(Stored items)

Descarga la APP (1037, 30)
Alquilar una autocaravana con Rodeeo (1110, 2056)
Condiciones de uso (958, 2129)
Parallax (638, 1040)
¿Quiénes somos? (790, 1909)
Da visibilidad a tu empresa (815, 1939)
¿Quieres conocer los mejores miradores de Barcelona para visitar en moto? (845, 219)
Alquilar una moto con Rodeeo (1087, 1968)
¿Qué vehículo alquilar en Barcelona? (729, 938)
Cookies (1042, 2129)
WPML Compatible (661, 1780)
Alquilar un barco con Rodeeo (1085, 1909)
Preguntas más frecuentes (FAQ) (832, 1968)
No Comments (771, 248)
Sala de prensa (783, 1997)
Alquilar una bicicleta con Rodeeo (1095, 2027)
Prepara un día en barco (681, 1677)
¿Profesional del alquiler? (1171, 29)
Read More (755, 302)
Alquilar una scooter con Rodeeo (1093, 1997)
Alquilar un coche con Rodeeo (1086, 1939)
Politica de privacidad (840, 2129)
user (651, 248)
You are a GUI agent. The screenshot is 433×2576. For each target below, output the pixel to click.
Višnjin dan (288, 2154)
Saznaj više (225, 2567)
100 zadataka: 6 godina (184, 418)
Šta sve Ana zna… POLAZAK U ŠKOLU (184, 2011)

Activity:
Until the last line is reached, keep transcribing the data exactly.

Solved problem:
Descarga la APP (1037, 30)
Alquilar una autocaravana con Rodeeo (1110, 2056)
Condiciones de uso (958, 2129)
Parallax (638, 1040)
¿Quiénes somos? (790, 1909)
Da visibilidad a tu empresa (815, 1939)
¿Quieres conocer los mejores miradores de Barcelona para visitar en moto? (845, 219)
Alquilar una moto con Rodeeo (1087, 1968)
¿Qué vehículo alquilar en Barcelona? (729, 938)
Cookies (1042, 2129)
WPML Compatible (661, 1780)
Alquilar un barco con Rodeeo (1085, 1909)
Preguntas más frecuentes (FAQ) (832, 1968)
No Comments (771, 248)
Sala de prensa (783, 1997)
Alquilar una bicicleta con Rodeeo (1095, 2027)
Prepara un día en barco (681, 1677)
¿Profesional del alquiler? (1171, 29)
Read More (755, 302)
Alquilar una scooter con Rodeeo (1093, 1997)
Alquilar un coche con Rodeeo (1086, 1939)
Politica de privacidad (840, 2129)
user (651, 248)
You are a GUI agent. The screenshot is 433×2576. For each target below, output the pixel to click.
Višnjin dan (288, 2154)
Saznaj više (225, 2567)
100 zadataka: 6 godina (184, 418)
Šta sve Ana zna… POLAZAK U ŠKOLU (184, 2011)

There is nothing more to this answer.